Hand Mill Museum (Handmühlenmuseum) is a museum project in Kuhlmühle, part of Wittstock/Dosse in the Landkreis Ostprignitz-Ruppin of Brandenburg, Germany. It is dedicated to hand-operated mills and related manual machinery.

== Overview ==
The Hand Mill Museum is operated by the non-profit organisation Zentrum für soziale und ökologische Nachhaltigkeit, Permakultur und Naturverbundenheit e.V. (Centre for Social and Ecological Sustainability, Permaculture and Connection to Nature), located on the grounds of the Coolmühle community project in Kuhlmühle. The centre functions as a learning site for sustainable technology and related educational activities. It has run the Hand Mill Museum since approximately 2014.

== Collection ==
The museum's collection originated as a private assortment of hand-operated mills and has grown over time. It comprises several hundred exhibits representing manually driven milling and processing devices used historically in domestic settings and gastronomy.
The exhibits illustrate a variety of mechanical applications, such as pressing, grinding, and processing materials using human muscle power, demonstrating alternatives to fossil fuel or electric-powered machinery.

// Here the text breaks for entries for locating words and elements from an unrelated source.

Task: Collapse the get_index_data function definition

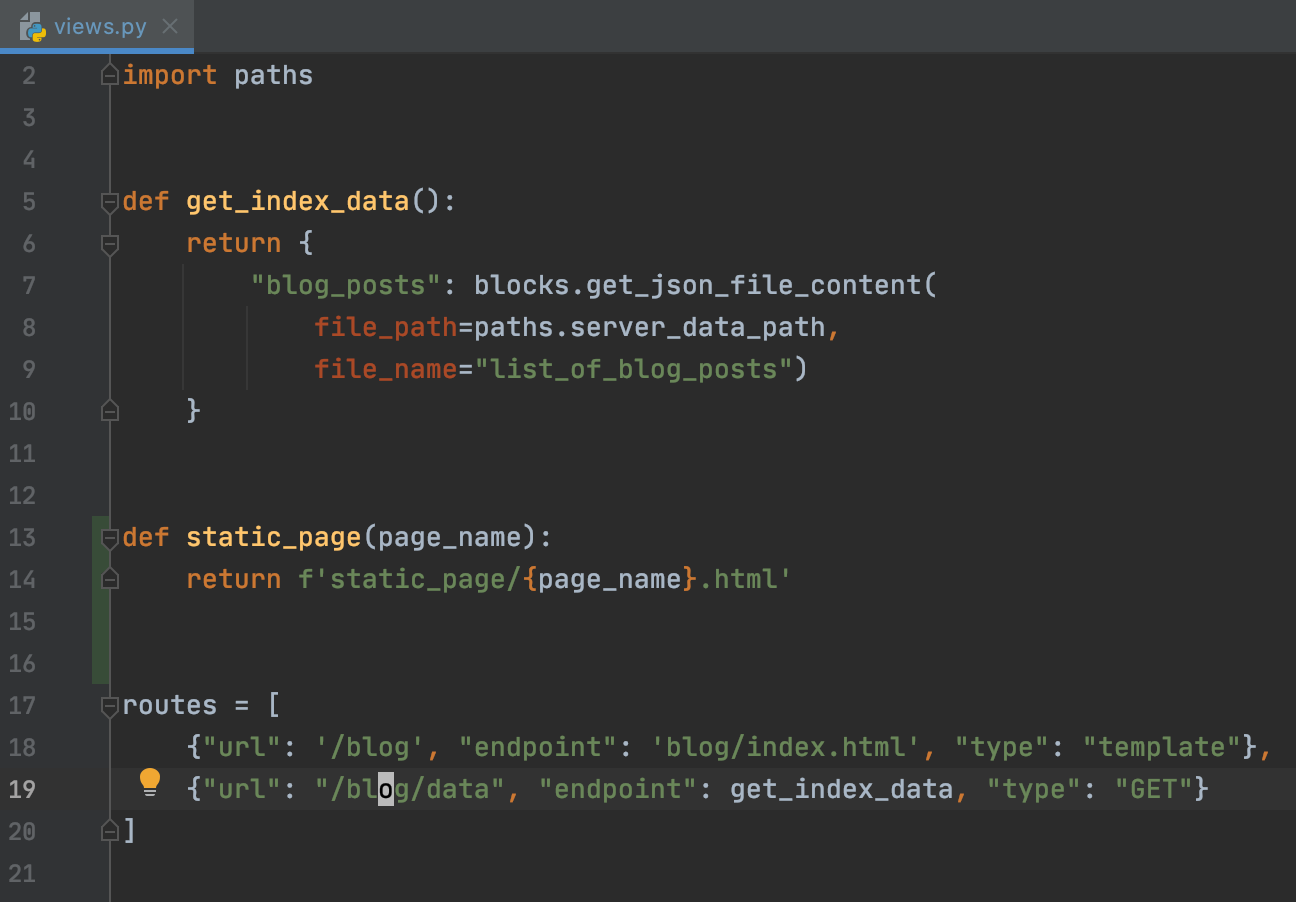Action: click(x=110, y=202)
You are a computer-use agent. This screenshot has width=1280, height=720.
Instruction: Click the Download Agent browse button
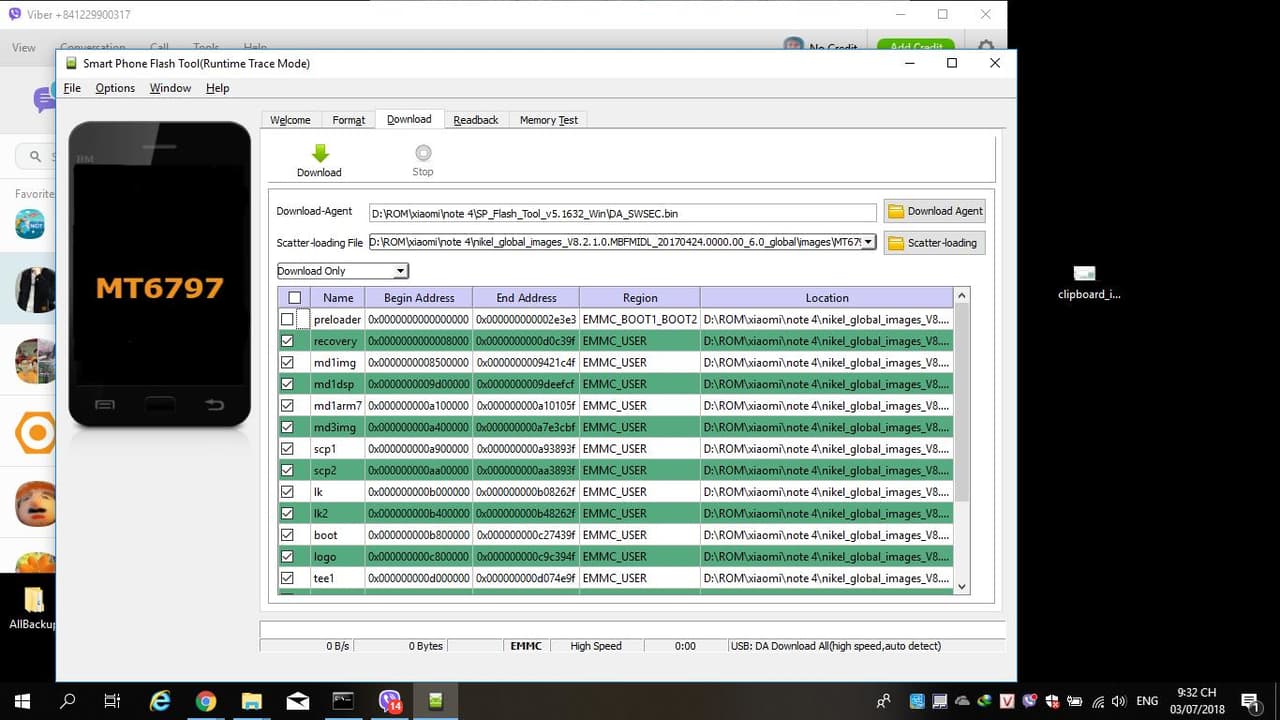(935, 211)
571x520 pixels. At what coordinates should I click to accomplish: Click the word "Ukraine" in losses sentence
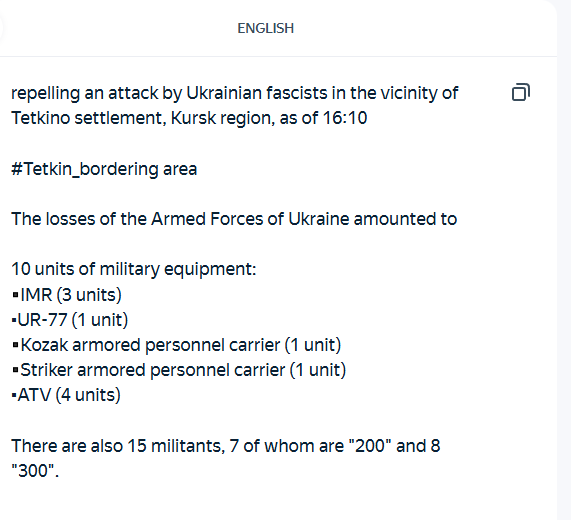319,219
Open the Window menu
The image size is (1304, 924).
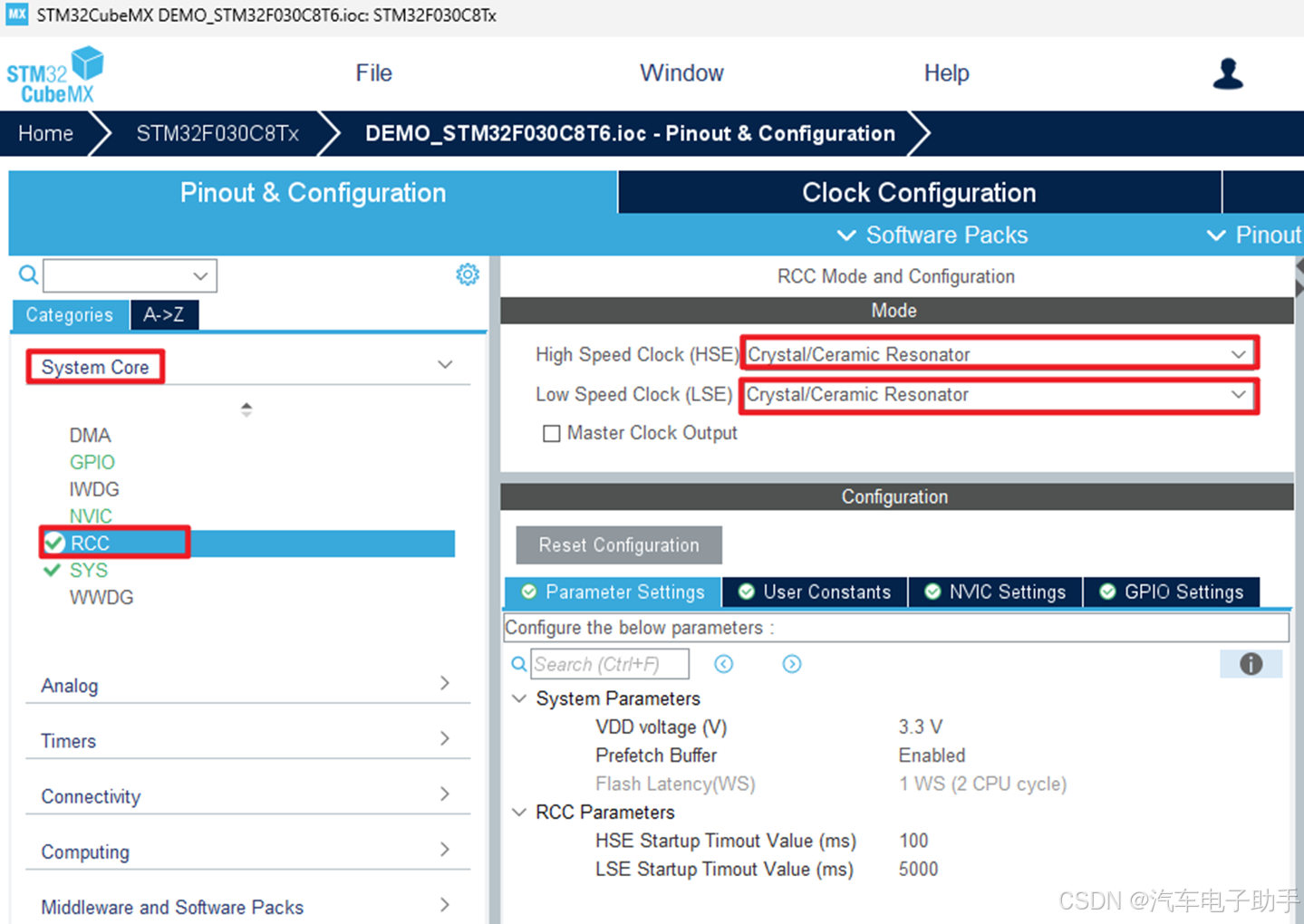coord(681,72)
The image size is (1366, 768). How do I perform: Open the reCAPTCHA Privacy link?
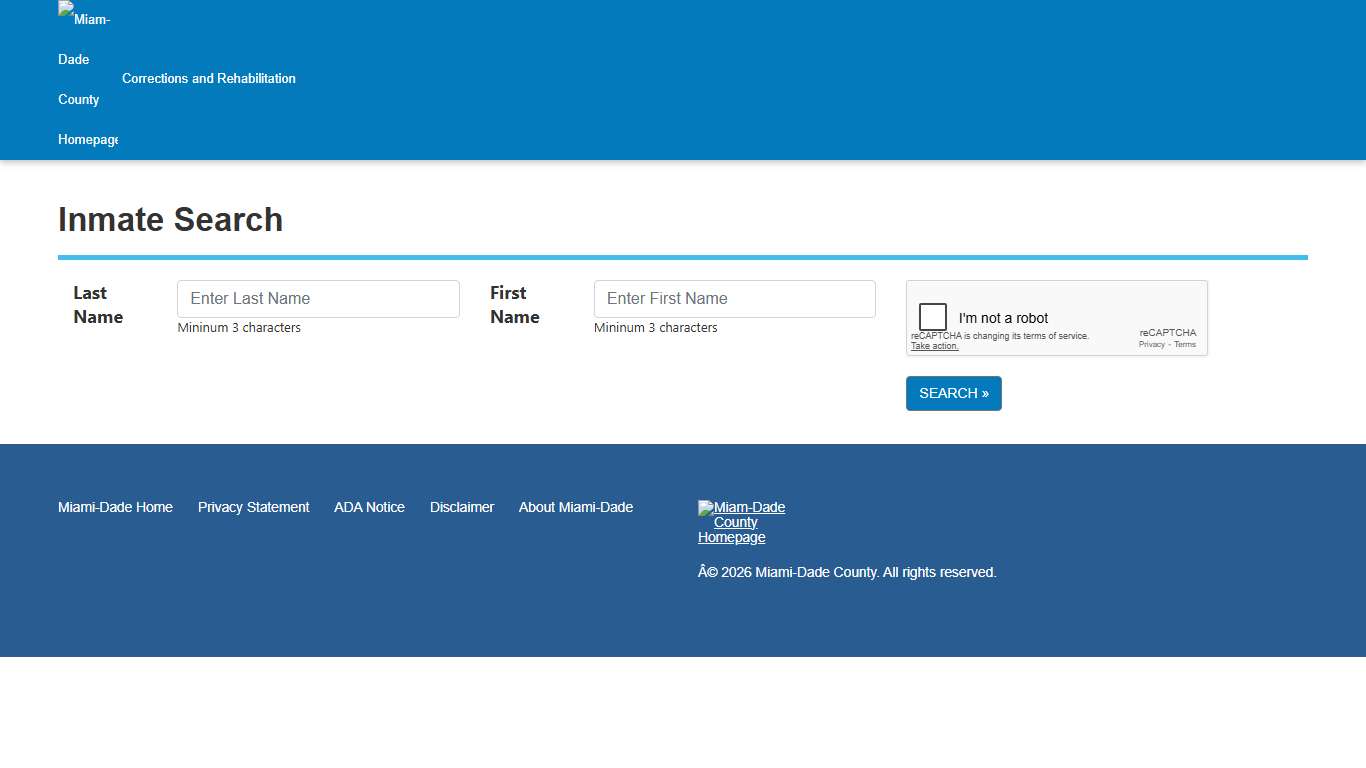click(x=1151, y=344)
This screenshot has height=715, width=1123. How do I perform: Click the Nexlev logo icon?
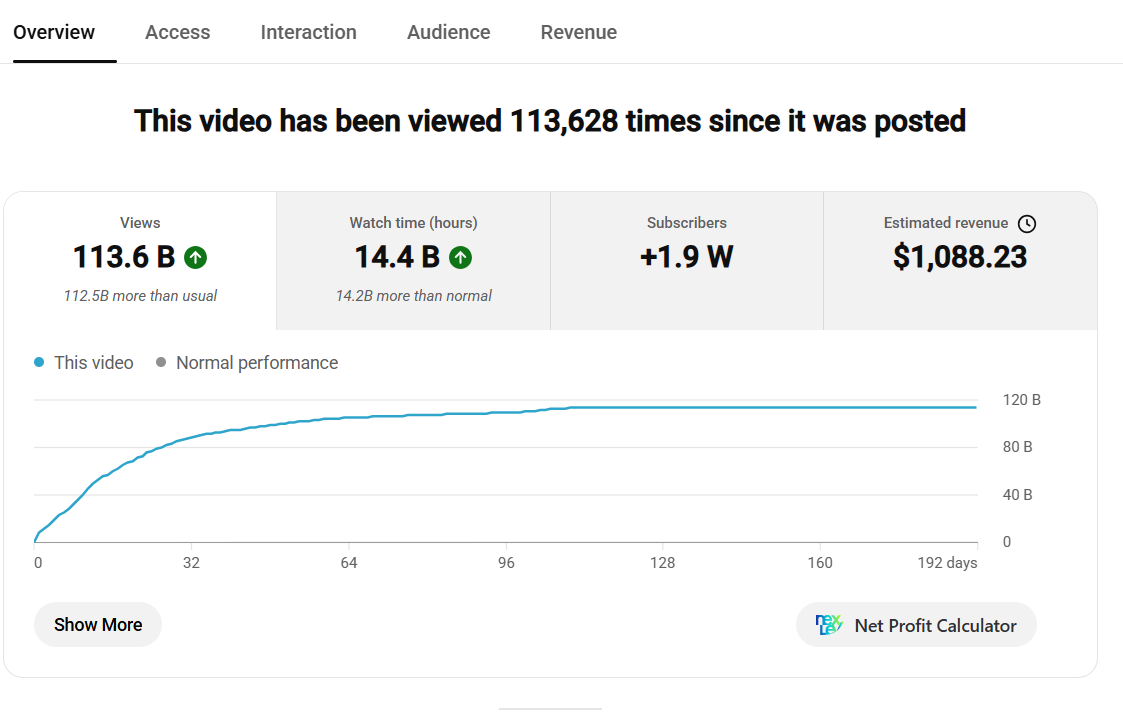[829, 625]
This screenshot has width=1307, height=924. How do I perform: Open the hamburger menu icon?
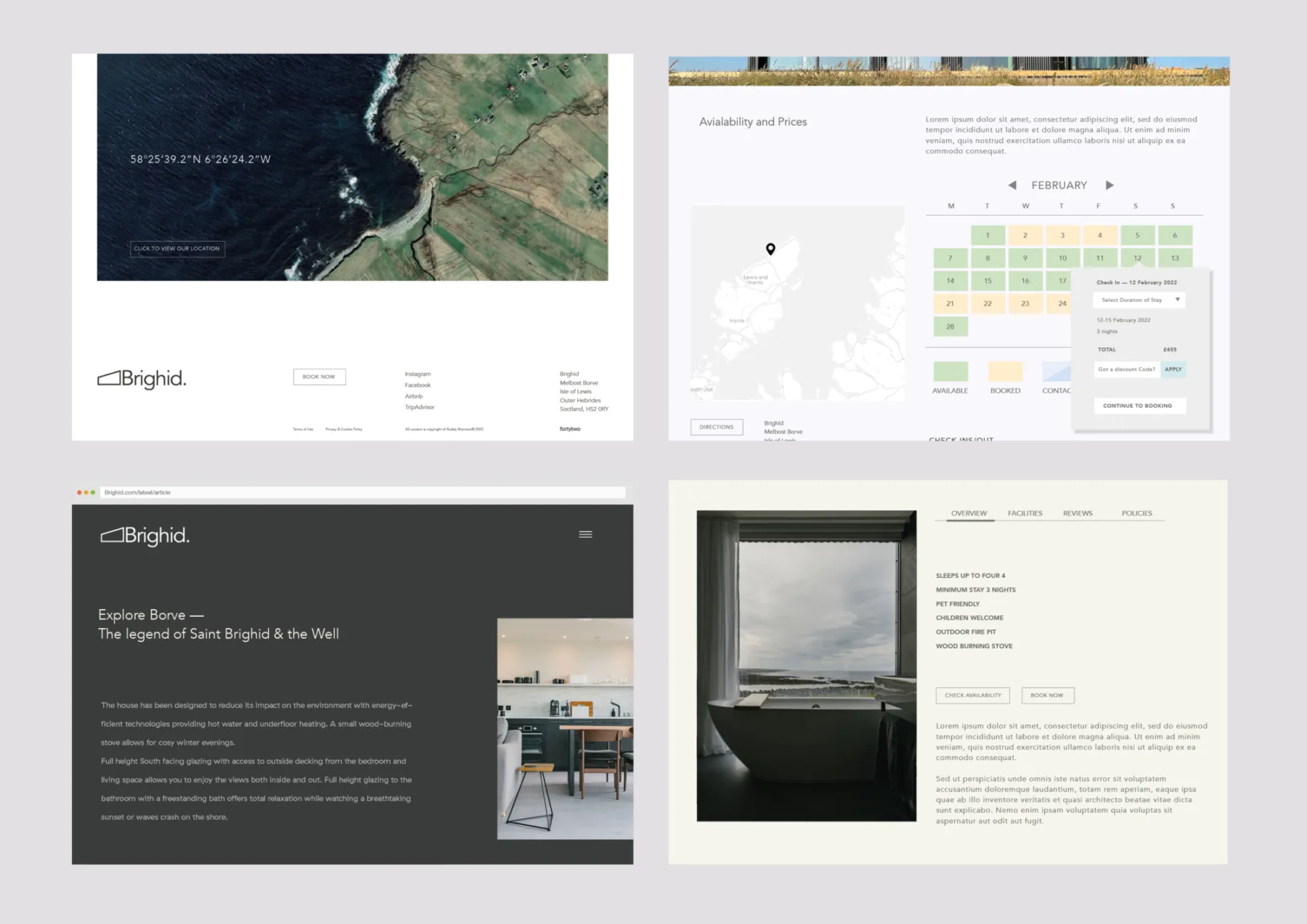(x=585, y=534)
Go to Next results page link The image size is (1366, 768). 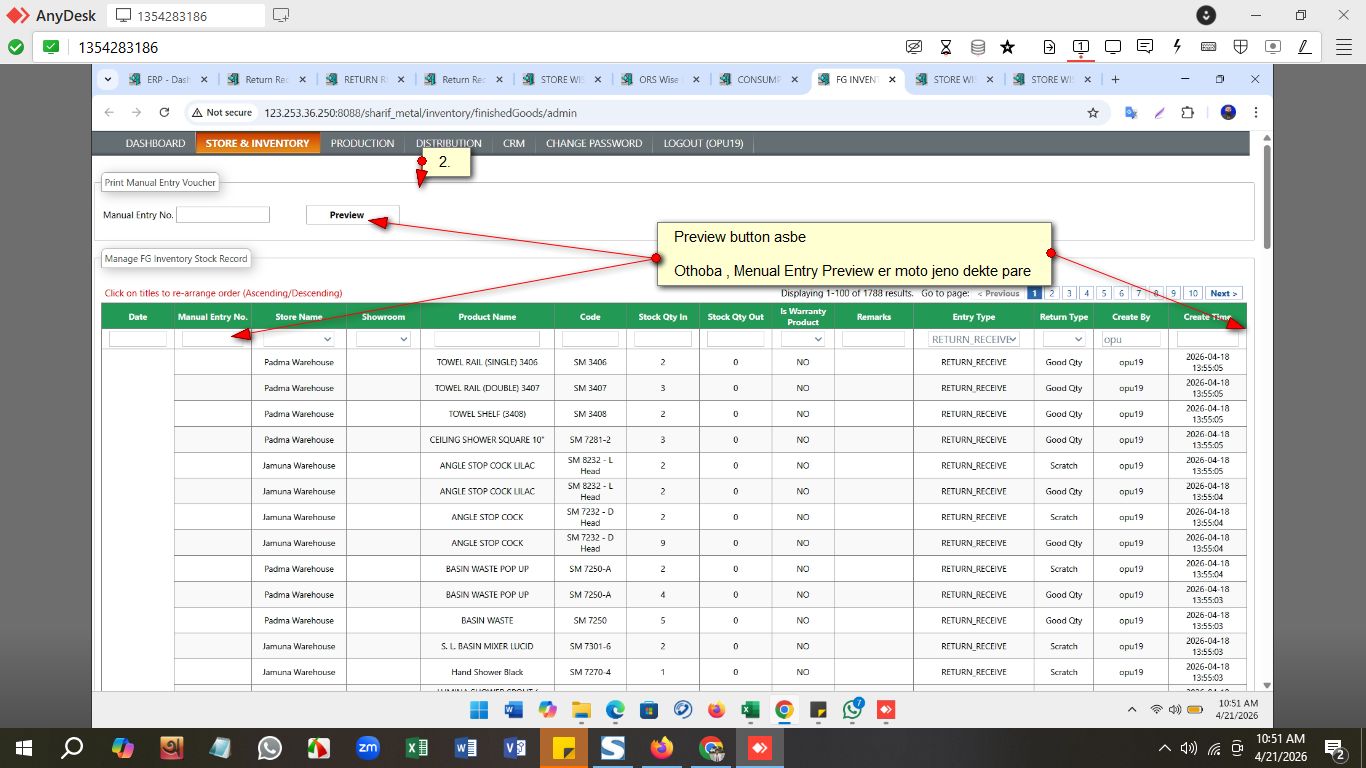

== Cultural and educational Role ==
The Hand Mill Museum is presented as a way to engage visitors with sustainable technologies and the possibilities of muscle-powered devices. It encourages reflection on technological development, sustainability, and the potential for post-fossil fuel practices.

== Location ==
The museum is located in the residential area of Kuhlmühle, near the former mill site at the outflow of the Großer Baalsee, within the municipality of Wittstock/Dosse in Brandenburg.